Missouri’s yearly revenues come almost exclusively from income and sales taxes. These are taxes that suffer dramatically during an economic downturn, or a period of quarantine where people are not working or shopping as much. The impact from a slowdown can be felt almost immediately, as Moody’s (a major credit rating agency) recently estimated that Missouri could see up to a 30 percent decline in revenue collections over the coming year.
Falling revenues mean that further reductions in funding will be immediately required because of the state’s balanced budget requirement. To compound the issue, when the economy worsens, spending on programs such as Medicaid increase. Dealing with COVID-19 means there will be less and less money for policymakers to spend while the cost of simply maintaining the status quo becomes more expensive.

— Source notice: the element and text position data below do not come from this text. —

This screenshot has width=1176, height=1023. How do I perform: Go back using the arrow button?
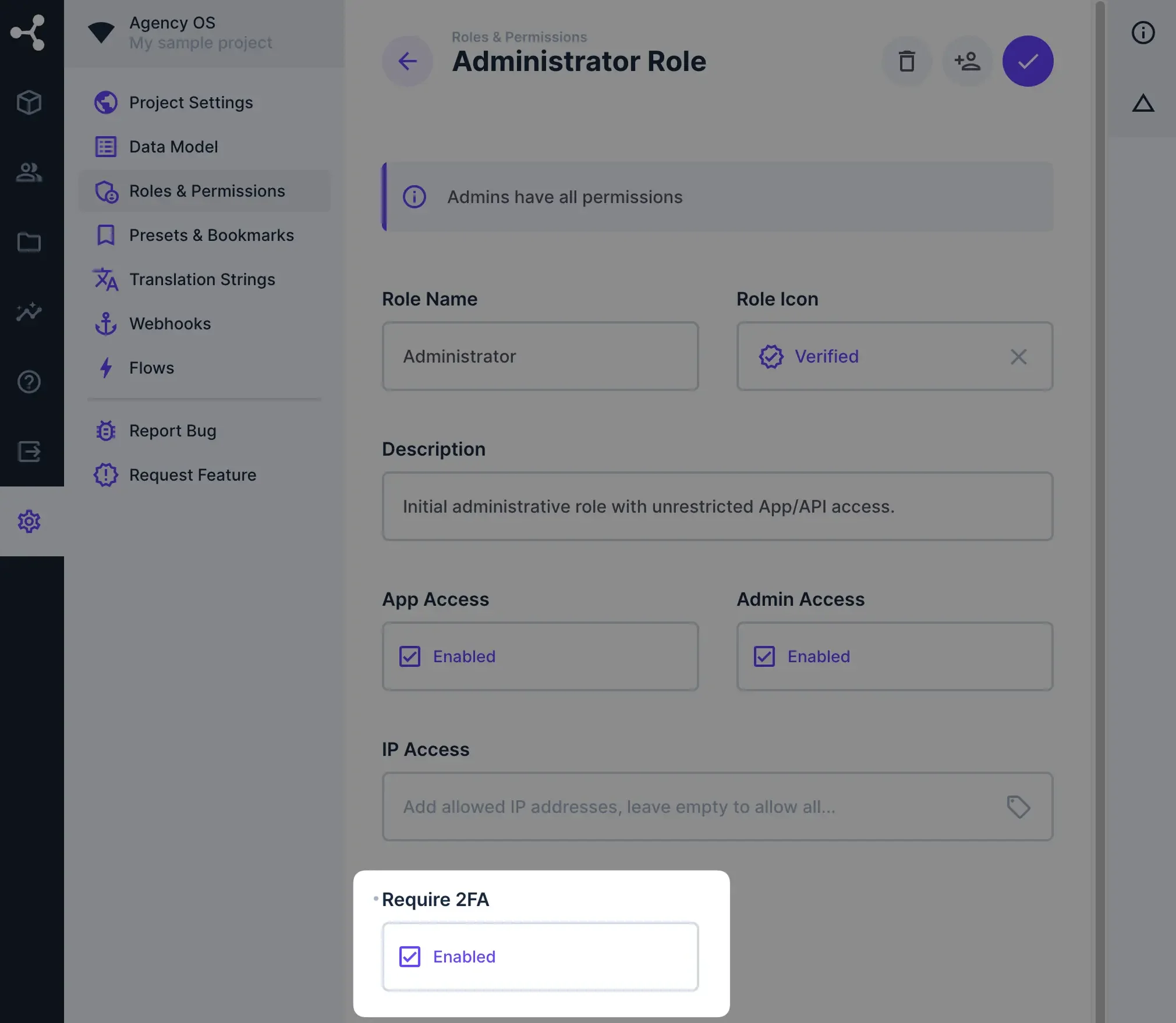click(x=408, y=61)
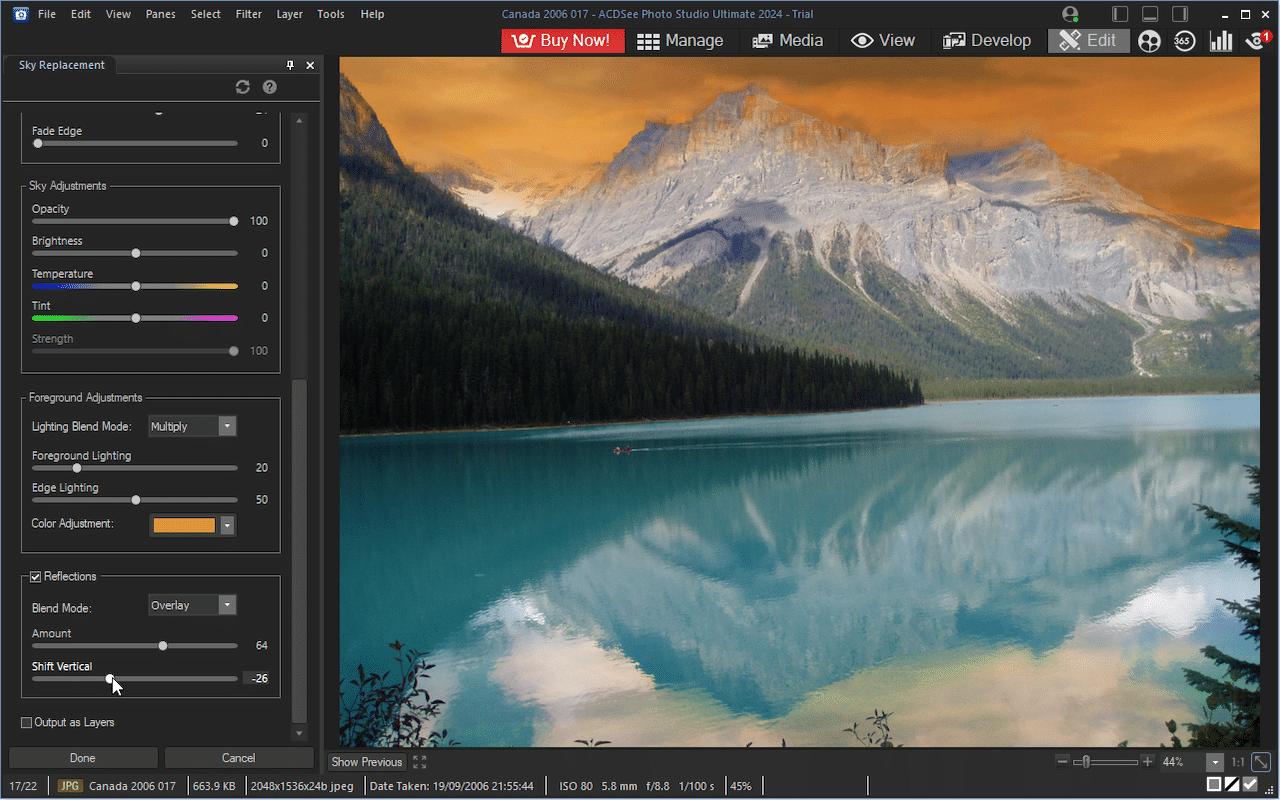1280x800 pixels.
Task: Click the auto-hide pin on Sky Replacement panel
Action: [289, 64]
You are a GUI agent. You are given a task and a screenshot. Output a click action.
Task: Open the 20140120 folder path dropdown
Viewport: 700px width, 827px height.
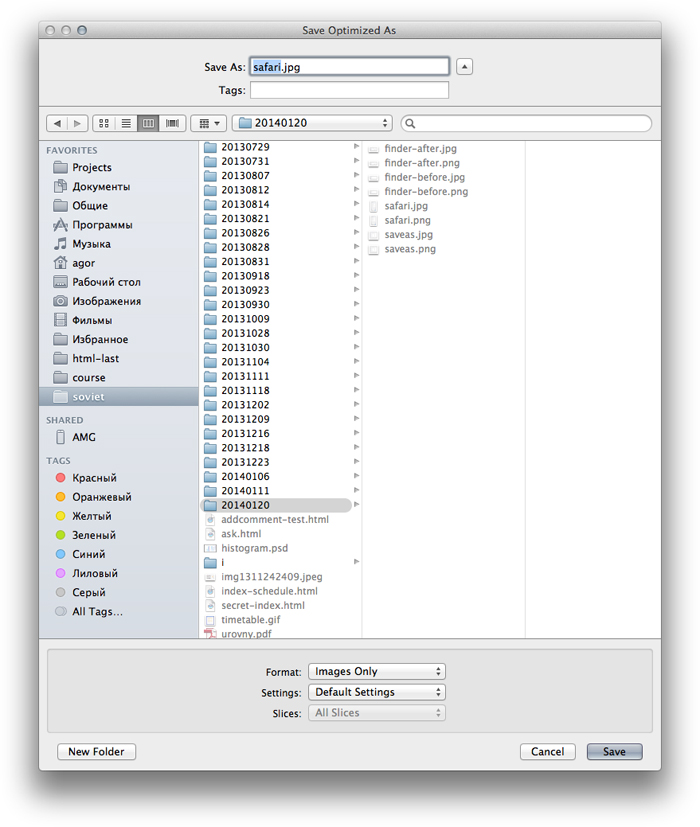pyautogui.click(x=312, y=123)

So, what should Missourians expect going forward? First, Missouri’s government-funded programs and services will likely be impacted by the shortfall for years to come. For example, Missouri’s tax revenues in 2014 were still below what they were before the start of the 2008 recession. And since roughly 65 percent of Missouri’s collected revenues go toward funding education and Medicaid, there will likely be changes to programs that hundreds of thousands of Missourians rely upon.
These challenging times will require solutions beyond what the federal government can provide. Missouri’s policymakers must re-examine the state’s programs and determine the best ways to fund them. It is now more important than ever to get government out of the way and allow the market to work in order to move Missouri forward.